Perdido 03

Perdido 03

Friday, July 6, 2012

Obama Not Adding Value To Jobs Market Or Economy (UPDATED)

President Obama is a "No Excuses!" kind of guy when it comes to education reform.

The only thing that matters to President Obama about teacher performance is test scores.

Are teachers "adding value" to their students' scores?

If not, they need to be fired, like in Central Falls, Rhode Island, where the president cheered the firing of teachers at a school in one of the poorest cities in the state.

High poverty, high unemployment, municipal bankruptcy, serious social and economic problems facing the students and community?

"No excuses!" says Obama. "Raise scores or be fired!"

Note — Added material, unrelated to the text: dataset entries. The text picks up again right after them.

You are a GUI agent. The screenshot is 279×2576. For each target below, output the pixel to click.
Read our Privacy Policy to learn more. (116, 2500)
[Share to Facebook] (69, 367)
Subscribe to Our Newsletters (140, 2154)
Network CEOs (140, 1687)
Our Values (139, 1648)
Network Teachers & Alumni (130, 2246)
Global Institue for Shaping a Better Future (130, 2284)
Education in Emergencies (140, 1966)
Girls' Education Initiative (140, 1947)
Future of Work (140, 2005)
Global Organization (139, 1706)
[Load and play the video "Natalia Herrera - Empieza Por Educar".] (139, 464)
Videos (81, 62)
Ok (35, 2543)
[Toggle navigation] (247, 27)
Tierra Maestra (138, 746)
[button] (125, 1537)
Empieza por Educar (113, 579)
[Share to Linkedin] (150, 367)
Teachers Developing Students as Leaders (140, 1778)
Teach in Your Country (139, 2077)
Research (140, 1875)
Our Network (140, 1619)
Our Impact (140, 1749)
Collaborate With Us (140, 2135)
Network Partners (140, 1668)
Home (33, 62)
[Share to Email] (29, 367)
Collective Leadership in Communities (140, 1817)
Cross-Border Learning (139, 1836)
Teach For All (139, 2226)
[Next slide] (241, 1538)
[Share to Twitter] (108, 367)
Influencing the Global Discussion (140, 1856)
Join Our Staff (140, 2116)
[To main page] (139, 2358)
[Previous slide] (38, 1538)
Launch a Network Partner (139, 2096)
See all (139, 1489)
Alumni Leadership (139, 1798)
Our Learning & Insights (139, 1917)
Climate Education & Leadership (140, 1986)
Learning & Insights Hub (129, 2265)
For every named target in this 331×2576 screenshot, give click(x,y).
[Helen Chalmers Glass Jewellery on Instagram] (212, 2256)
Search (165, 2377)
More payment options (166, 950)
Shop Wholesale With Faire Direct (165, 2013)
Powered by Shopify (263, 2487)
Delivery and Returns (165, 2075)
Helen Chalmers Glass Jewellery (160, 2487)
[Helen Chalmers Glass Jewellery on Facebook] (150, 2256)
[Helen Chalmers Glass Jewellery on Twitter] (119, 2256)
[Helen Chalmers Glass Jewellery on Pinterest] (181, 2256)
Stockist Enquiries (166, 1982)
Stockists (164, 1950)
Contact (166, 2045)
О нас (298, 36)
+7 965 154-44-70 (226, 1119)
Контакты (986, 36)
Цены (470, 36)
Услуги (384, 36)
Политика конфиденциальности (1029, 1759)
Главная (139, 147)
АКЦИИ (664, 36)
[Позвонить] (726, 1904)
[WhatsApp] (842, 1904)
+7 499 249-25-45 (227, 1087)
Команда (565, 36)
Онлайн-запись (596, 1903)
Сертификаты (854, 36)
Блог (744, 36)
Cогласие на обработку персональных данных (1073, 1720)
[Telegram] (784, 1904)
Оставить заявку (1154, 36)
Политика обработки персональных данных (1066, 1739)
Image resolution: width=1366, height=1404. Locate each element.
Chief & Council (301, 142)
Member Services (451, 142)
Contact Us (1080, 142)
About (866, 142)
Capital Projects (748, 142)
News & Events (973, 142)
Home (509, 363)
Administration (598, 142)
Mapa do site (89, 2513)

Given his refusal to accept mitigating outside circumstances for why students might struggle in school, one wonders why he refuses to hold himself to the same standards when it comes to his performance as the nation's economic steward.

But he's not - he's still blaming Bush for the problems:

US unemployment stayed stubbornly stuck at 8.2% with only 80,000 new jobs added in June, dealing a potentially damaging blow to Barack Obama in the run-up to November's White House election.

The US bureau of labor statistics, in a jobs report published Friday, said the unemployment situation was "essentially unchanged" from the previous month, with unemployment at 12.7 million.

The Republicans seized on the figures to say Obama's attempts to stimulate the economy over the last three and a half years had failed.

Obama, campaigning in Ohio on Thursday, argued that he had inherited the worst recession since the Great Depression, and that it takes time to turn an economy around.

Here are some numbers we can look at to see how much value Obama has detracted from the economy:

Delving deeper into the figures, the unemployment rate for whites and Latinos is unchanged, but unemployment among black Americans has risen, to 14.4%.

About one-third of the jobs gained in June were in temporary services. Manufacturing added 11,000, its ninth straight month of gains. The healthcare sector added 13,000 jobs and financial services gained 5,000. Retailers, transportation firms and the government all cut jobs.

...

Analysts had anticipated an increase of at least 95,000 new jobs, a fairly modest target. But the figures were even lower than that.


And U.S. manufacturing is actually in recession again:

US factories saw their biggest one-month drop in orders last month since the 9/11 terrorist attacks as the effects from Europe's sovereign debt crisis rippled across the Atlantic.

Amid growing evidence that the battle to save the euro is now having a global impact, a key monthly snapshot of business in America showed manufacturing sliding into recession territory for the first time in three years.

Shares fell on Wall Street after traders were taken aback by a gloomy report from the Institute for Supply Management in the US, which followed downbeat news earlier in the day from China and the UK as well as the 17-nation eurozone.

Oil prices also fell back sharply, losing almost $2 a barrel amid concerns that weaker growth across the world economy would hit demand for energy.

Analysts were particularly concerned by the sharp drop in orders for US factories last month, the main factor behind a drop in the ISM's purchasing managers' index below the 50 level that separates expansion from contraction. The ISM said the fall - which puts pressure on the Federal Reserve to take fresh steps to boost growth - from 53.5 to 49.7 was the first since the US was last in recession in 2009.

...

"The fall in June's ISM manufacturing index to below 50 is the surest sign yet that the US is catching the slowdown already underway in Europe and China", said Paul Dales, US economist at Capital Economics.


Sure there are mitigating outside circumstances for why the jobs market has stalled and U.S. manufacturing is back in recession.

But "No Excuses!", Mr. President.

Add value to the jobs market and economy or go do something else for a living.

That's your message to public schools and public schools teachers.

Fair's fair - you need to live by your own rules too.

UPDATE:
The NY Times picks up on the "It's Not My Fault!" angle Obama is trying to sell on the campaign trail.

Obama is not wrong to say these are long term problems that defy quick solutions.

I just wish he would acknowledge the same in public education.

But he doesn't.

Instead he sells a reductionist program of education reform - fire our way to the top.